━━━━━ MATERIAL SHOWN ━━━━━
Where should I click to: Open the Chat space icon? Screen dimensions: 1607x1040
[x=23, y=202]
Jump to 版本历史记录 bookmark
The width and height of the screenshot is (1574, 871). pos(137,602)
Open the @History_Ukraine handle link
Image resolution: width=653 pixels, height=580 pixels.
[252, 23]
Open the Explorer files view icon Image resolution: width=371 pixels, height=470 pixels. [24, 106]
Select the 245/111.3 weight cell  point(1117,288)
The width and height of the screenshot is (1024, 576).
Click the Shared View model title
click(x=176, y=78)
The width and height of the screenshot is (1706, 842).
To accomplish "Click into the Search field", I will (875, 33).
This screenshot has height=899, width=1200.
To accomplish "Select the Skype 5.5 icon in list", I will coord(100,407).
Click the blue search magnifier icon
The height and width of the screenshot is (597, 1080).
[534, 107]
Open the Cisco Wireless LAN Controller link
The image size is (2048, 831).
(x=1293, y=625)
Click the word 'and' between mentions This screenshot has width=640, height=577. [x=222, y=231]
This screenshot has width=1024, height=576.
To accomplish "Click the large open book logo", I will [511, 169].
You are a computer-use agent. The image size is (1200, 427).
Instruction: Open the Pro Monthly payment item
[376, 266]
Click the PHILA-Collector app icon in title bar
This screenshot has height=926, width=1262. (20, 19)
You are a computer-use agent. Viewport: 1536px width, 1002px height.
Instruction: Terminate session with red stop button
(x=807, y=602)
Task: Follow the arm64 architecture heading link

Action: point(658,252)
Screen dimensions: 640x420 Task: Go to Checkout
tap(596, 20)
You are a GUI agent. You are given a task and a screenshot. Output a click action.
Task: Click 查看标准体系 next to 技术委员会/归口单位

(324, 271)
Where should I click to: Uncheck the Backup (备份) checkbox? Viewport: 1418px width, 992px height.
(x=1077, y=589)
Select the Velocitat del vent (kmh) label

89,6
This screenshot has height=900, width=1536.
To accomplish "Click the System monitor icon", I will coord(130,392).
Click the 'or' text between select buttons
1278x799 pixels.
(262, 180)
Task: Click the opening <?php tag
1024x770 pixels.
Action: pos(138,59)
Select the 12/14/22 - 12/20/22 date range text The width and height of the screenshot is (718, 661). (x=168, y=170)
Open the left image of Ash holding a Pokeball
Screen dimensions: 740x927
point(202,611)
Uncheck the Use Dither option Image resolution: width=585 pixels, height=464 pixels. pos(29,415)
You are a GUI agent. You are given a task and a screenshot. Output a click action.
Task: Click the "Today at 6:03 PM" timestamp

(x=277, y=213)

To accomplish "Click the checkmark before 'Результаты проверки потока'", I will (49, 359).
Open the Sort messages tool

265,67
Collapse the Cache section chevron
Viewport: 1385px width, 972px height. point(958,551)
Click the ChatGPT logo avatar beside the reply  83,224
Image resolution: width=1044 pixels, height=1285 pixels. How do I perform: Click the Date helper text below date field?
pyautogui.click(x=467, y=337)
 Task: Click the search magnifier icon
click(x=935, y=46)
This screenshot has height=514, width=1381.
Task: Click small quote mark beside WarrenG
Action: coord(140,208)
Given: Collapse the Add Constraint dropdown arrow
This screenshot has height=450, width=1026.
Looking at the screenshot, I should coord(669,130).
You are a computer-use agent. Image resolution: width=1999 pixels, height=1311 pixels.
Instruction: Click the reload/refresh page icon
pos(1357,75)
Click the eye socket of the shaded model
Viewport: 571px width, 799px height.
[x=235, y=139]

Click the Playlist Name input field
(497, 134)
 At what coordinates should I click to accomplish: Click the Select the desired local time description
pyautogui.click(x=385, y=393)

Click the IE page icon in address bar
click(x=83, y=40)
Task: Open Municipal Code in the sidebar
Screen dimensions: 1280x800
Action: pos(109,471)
━━━━━
§ EXERCISE GOAL: Starting at the line with "Click the Playlist Name input field", restate every line word for word through the end of the listing above.

§ TASK ANSWER:
Click the Playlist Name input field
(497, 134)
 At what coordinates should I click to accomplish: Click the Select the desired local time description
pyautogui.click(x=385, y=393)

Click the IE page icon in address bar
click(x=83, y=40)
Task: Open Municipal Code in the sidebar
Screen dimensions: 1280x800
Action: pos(109,471)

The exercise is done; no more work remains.